Любовь у Толстого частое, и в разговорах о нем часто единственное остающееся, но не единственное у него имя закона роста жизни. Он записывает о Прокофии Власовиче Власове, крестьянине деревни Ясная Поляна, который участвовал в беседе Толстого 1886 года с французским писателем Полем Дерулэдом, о чем в статье Толстого «Христианство и патриотизм», гл. IX:
Еще поразила меня, не помню всё, деликатность Прокоф[ия], подумал: ум, дарованья даны не всякому и неравномерно, но понимание чувств людей, улыбки, нахмуренья дано всем, и малоумным, и детям, больше чем другим (7.7.1889).
Все дары духовные, как то: рассудок, таланты, грация — распределены между людьми неравномерно и могут быть и не быть.
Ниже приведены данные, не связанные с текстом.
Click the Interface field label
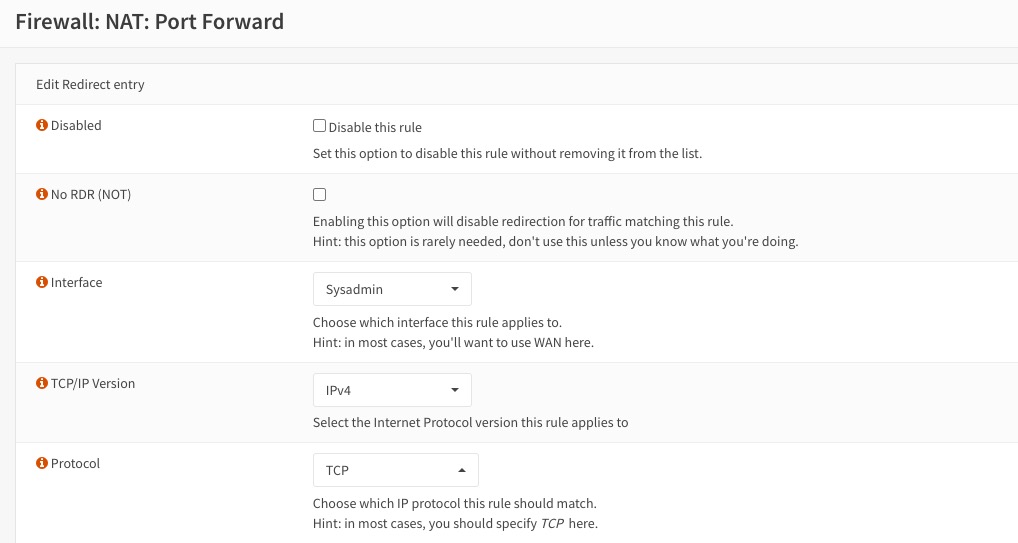 click(x=77, y=283)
Одно всем равно и присутствует одинаково у всех — и у глупых и у детей еще больше, чем у умных и старых: это деликатность, внимание, ласка, именно то, что одно нужно для единения людей (Записная книжка № 2, 8.7.1889).
Талант так же привлекателен как здоровье, бездарность так же непривлекательна как уродство, болезнь. Но рост жизни имеет целью не поддержание здоровья и преодоление уродства и болезни, если жизнь хочет по-настоящему расти, она должна уметь вобрать в себя для своего роста и болезнь и уродство, точно так же и бездарность и духовную нищету, должна уметь, и пишущий дневник требует это, учит этому.
Ты страдаешь. Это от того, что ты заснул и забыл, в чем жизнь твоя. Она только в установлении Ц[арства] Б[ожия] на земле, установлен[ие] же толь[ко] чер[ез] [рост] сущности. И то, что ты называешь страдан[ием], есть только поощрение росту, как гроза растению. Соблюди только чистоту в твоей животн[ой], смирен[ие] в мирской и любовь в Божеской жизни при тех условиях, к[оторые] вызвали в тебе страдание, и ты увидишь, как то, что ты называешь страданием, превратится в радость сознания, увеличения жизни.
Радуясь лишеньям
……… униженьям
……… враждебности (Записная книжка № 2,16.7.1889).
Для соблюдения же чистоты тебе нужны {!} лишения, для смирения нужны худая слава и унижения, для любви нужна враждебность {!} к тебе людей (и если любите любящих вас, какая же вам… и т. д.). И потому то, что ты называешь страданиями, то, на что ты жалуешься, чем тревожишься, о чем горюешь, чего боишься, всё это ничто иное, как или лишения и боли, или худая слава, оскорбления, унижения, или враждебность к тебе людей; а то и другое и третье необходимо тебе […] Нельзя ответить, будет ли возмездие на том свете или нет? […] Вроде того, как если бы люди ленивые, голодая от праздности, спрашивали бы, будет ли им награда на том свете […] …работа, дающая хлеб, есть необходимое условие животной жизни. Точно так же надо понять, что перенесение лишений, унижений и враждебности есть необходимое условие жизни духовной (17.7.1889).